* [Data to process]

----

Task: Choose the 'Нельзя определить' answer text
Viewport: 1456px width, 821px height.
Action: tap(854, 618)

----

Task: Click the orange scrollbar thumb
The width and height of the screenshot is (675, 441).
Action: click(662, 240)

----

* [What is needed]
What belongs in the answer is each line of the listing that contains the word "Task".

* [Written response]
Task: Choose the 'Нельзя определить' answer text
Task: Click the orange scrollbar thumb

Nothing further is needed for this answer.